Future Directions for AI
For the next step in explaining mind emerging from matter and advancing AGI, attention-based models are crucial [1:13:30:00]. Future improvements include:
- Larger Attentional Window: Extending attention to allow active construction and changes in working memory context [1:17:47:00].
- Online Learning: Building agents that can continuously learn and track reality in real-time [1:19:40:00].
- Relevance/Motivational System: Implementing a motivational system that assigns relevance to learning and meta-learning, which current AI systems lack [1:20:50:00].
- Multi-Modal Representation: Moving from language-only representation to a multi-modal representation that is agnostic to what it represents [1:18:00:00].
- Agent Integration: Integrating components like vision-to-text and text-to-motor action modules to create a fixed context for the AI, allowing it to interpret camera images and tell stories about its interactions with the world [1:15:53:00].
The Symbol Grounding Problem
GPT-3’s understanding is primarily “grounded in language” [30:54:00], creating a self-referential loop within language rather than grounding in physical reality.
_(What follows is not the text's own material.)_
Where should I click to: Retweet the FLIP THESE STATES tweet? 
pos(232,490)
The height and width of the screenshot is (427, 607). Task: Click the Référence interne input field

This points to the famous symbol grounding problem [30:49:00].
Affective Part in AI
The “Psi theory” (Bach’s own work) posits that an agent can be described using homeostasis as a guiding principle [1:21:42:00]. Needs, when frustrated, produce pain signals and when satisfied, pleasure signals [1:22:07:00]. Acting on these needs creates a hierarchy of purposes that strives for coherence, forming the “structure of our soul” [1:22:26:00]. Adding this “affective part” involves incorporating these motivational systems into AI development.
Debate on AI understanding and consciousness
Panpsychism and Roger Penrose
The discussion touches on panpsychism and Roger Penrose’s theory that consciousness arises from quantum gravity effects in microtubules [57:07:00], [1:01:29:00]. This perspective suggests that computation alone cannot explain consciousness, linking it to the uncomputable parts of mathematics as interpreted from Gödel’s proof [59:22:00]. Bach counters that Gödel’s proof implies that only “constructive mathematics” (computable) is real, while classical mathematics with infinities cannot be implemented in physical causal structures [1:00:11:00].
The “Dream” Hypothesis and Psi Phenomena
The conversation explores the idea that if phenomena like telepathy or clairvoyance (Psi phenomena) were real, it would imply that the universe operates not purely mechanically, but like a “dream” with symbolic, non-physical interactions [1:02:42:00], [1:03:30:00]. Such phenomena would be incompatible with known physics and statistics of the universe [1:02:22:00]. Bach proposes that the ability to experience Psi phenomena within our internal model is because we are already living in a “dream” generated by our minds, which are physically grounded elsewhere [1:04:08:00], [1:04:48:00].
The Nature of Reality and Perception
Our perception of reality is a representation, a “simulacrum,” not an isomorphic experience of the physical world [1:05:06:00]. “Realness” itself is a model property that the mind attaches to its perceptual dimensions, indicating predictability of future sensory patterns [1:09:12:00]. While our everyday human perceptions are “gross” compared to what scientific instruments can probe [1:10:13:00], the observed lawfulness across many orders of magnitude strengthens the case for an objective universe [1:10:48:00]. To have an enlightened relationship with reality, one must realize that perception and even self-perception are representations, and cultivate awareness of how the attentional system constructs this reality [1:11:42:00].